At nine years old, Isabel migrated from an indigenous Oaxaqueño community in Mexico to the United States. She is in her fourth year at Mills College, majoring in Political, Legal & Economic Analysis and Ethnic Studies. She is committed to becoming a human rights attorney, general counsel of the Mexican American Legal Defense and Educational Fund (MALDEF), and a United States Ambassador in Latin America. These are only a few of the careers she sees as vehicles to fight systemic discrimination against women, children and immigrants. She already acts as an intern with Centro Legal De La Raza, an Ambassador with the Council on Legal Education Opportunity (CLEO), and was a member of Mills Leadership Action for Tomorrow - an organization that supports immigrant students. Isabel has been awarded the Frederick Douglas and Susan B. Anthony Award for her community involvement and academic success.

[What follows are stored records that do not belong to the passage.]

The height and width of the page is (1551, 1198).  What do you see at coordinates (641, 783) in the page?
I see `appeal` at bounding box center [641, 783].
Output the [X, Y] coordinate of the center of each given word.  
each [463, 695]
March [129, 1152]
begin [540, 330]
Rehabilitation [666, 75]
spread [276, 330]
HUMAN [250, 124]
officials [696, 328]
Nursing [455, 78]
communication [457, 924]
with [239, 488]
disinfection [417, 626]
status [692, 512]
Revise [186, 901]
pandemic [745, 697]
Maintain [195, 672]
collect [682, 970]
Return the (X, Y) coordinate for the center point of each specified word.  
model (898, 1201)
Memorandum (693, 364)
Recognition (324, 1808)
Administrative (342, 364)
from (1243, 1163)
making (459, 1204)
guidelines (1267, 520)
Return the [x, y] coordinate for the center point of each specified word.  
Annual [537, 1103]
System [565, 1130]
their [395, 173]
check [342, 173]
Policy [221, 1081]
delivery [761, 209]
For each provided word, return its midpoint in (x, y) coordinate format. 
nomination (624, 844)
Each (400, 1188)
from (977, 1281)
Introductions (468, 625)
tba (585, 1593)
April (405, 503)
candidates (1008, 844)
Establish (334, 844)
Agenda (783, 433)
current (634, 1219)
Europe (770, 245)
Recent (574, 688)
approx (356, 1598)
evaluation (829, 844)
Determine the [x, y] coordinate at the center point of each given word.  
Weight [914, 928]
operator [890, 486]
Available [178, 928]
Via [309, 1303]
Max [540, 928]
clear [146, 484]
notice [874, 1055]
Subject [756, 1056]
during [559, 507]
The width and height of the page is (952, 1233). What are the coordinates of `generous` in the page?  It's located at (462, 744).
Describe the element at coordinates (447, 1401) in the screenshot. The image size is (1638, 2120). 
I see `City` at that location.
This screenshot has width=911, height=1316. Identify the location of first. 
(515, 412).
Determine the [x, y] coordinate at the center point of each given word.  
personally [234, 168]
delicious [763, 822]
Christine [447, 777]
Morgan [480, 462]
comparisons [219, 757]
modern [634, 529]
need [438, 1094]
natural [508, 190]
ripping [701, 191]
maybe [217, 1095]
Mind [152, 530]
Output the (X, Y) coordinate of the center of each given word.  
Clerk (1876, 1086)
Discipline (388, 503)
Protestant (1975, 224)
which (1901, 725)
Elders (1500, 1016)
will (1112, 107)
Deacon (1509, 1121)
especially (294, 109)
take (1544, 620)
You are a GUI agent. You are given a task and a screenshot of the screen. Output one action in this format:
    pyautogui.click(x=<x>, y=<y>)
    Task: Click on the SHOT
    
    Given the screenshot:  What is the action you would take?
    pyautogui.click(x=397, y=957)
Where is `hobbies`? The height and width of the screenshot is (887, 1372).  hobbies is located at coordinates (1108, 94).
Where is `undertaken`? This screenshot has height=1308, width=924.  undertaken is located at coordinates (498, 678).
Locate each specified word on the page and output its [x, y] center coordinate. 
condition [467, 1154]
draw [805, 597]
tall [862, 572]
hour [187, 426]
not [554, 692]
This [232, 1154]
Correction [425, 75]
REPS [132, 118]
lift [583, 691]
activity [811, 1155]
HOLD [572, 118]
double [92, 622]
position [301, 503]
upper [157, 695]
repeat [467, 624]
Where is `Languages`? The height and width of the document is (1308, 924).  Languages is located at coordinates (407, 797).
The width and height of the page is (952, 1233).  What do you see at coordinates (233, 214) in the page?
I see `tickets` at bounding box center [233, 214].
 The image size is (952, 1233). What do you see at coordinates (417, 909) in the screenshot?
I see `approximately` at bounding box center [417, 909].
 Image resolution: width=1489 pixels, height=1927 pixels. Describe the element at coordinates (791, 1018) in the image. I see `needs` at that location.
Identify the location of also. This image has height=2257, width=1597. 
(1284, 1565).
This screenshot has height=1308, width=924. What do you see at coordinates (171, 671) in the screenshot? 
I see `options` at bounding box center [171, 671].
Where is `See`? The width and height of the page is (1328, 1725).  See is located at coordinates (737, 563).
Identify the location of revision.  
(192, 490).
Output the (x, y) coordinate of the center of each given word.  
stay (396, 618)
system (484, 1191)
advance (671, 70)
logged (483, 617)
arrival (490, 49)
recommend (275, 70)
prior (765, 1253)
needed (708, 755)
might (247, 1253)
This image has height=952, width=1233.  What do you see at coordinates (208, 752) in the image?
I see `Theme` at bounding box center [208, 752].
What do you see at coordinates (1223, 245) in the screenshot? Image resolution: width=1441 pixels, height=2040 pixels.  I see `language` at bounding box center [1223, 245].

Anayeli When I think of citizenship, the first thing that comes to mind is an American flag filled with words like opportunity, freedom, equality and justice. Citizenship is something I have learned to value without having it myself, a barrier that has isolated me from many opportunities but also made me into the person I am now. Once I become a citizen, I will do my best to serve this county in any way I can. I will be able to participate as a full American in a country I consider my own.
Anayeli spent her childhood in Mexico before immigrating to the United States when she was 10. Now, as a young woman, she forges ties between the two cultures she was raised in: she translates for the Spanish speaking community at the yearly Napa County Bi-National Health Fair; dedicates many hours to student organizations like MEChA and United by Struggles at Sonoma State University; and encourages immigrant students to pursue higher education by organizing workshops and conferences and serving on E4FC's Student Outreach Program. Next spring, Anayeli will be graduating as a double major in Chicano and Latino Studies and Spanish. She looks forward to acceptance letters from graduate schools so she can prepare for a career in teaching and motivating other immigrant students like herself.